Cursing loudly, she tossed the tire iron aside. It clattered to the ground as she marched from the stable, ready to face her new reality.
It took the sheriff deputies and firefighters a solid eight hours to assess and process the new crime scene on Rachel’s farm. Ben had been right—what they’d found was indeed a meth lab. Undersheriff Stratis and Deputy Binderman estimated it’d been used as recently as the previous winter. Right about the time the oil derricks were installed.
The timing baffled Rachel as much as it seemed to baffle the sheriff deputies. She would’ve figured it’d gone out of use at the time of her dad’s car crash, which the sheriff’s department was no longer calling an accident. When she pressed for details, all they would tell her was that the case had been reopened due to new evidence.

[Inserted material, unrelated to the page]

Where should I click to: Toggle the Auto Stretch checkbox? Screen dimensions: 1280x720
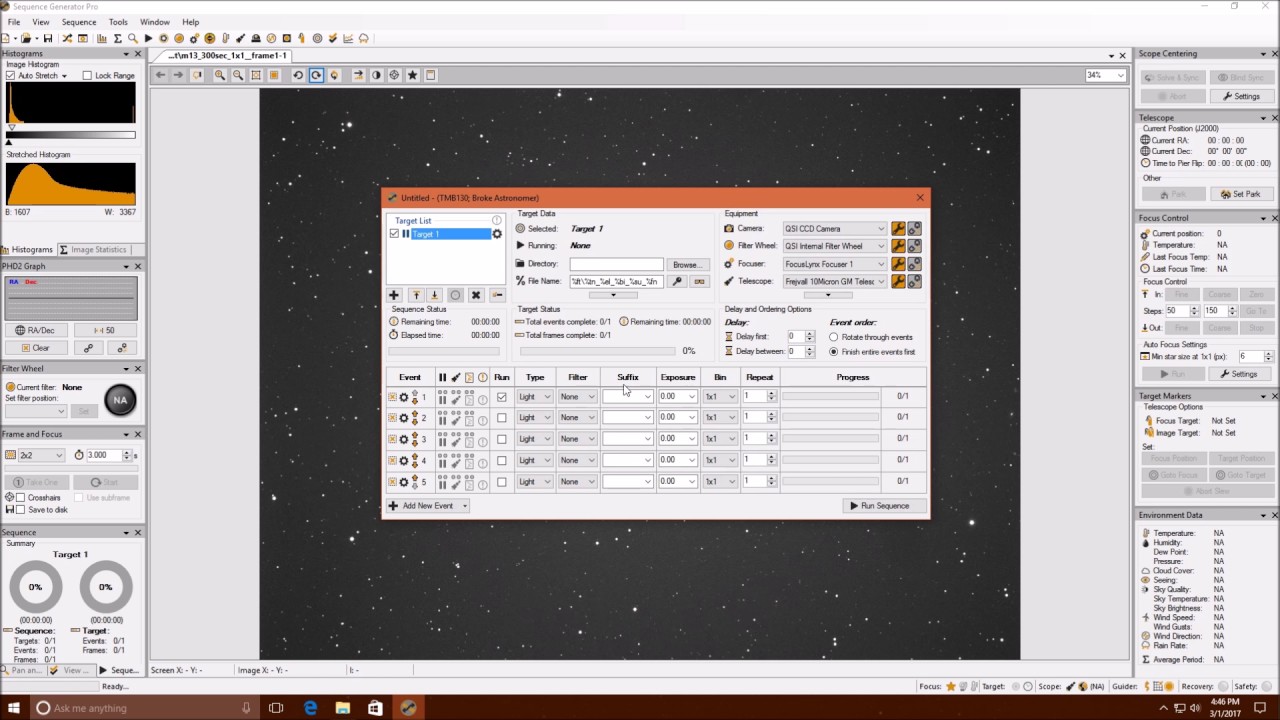(11, 76)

As if Rachel and her sisters could handle any more tough news.
Then again, if her dad had gotten himself killed, she’d bet the house it had something to do with the drugs. There wasn’t a drug dealer or cooker on the planet who ever died of natural causes, that was for sure.
The whole day long, she kept her eyes open for a sign of Vaughn, but he never showed up. Not to her farm, and not to the station house, where she’d followed Stratis’s squad car for a more formal interview in the late afternoon. She’d been certain he’d at least want to make sure she was okay, but his silence broke her heart all over again.
Her interview with Stratis at the station house was free of the unpleasant tension and innuendos of wrongdoing that had plagued their first interview. Probably because Rachel was too far mired in her pain to care, but also because Stratis was all business. His features and words were wooden, his demeanor stoic. All the questions he’d asked her earlier, he asked again, along with a dozen more. Questions mostly about her dad’s last few years of life. She answered the best she could, but nothing about her memories of her dad seemed real anymore.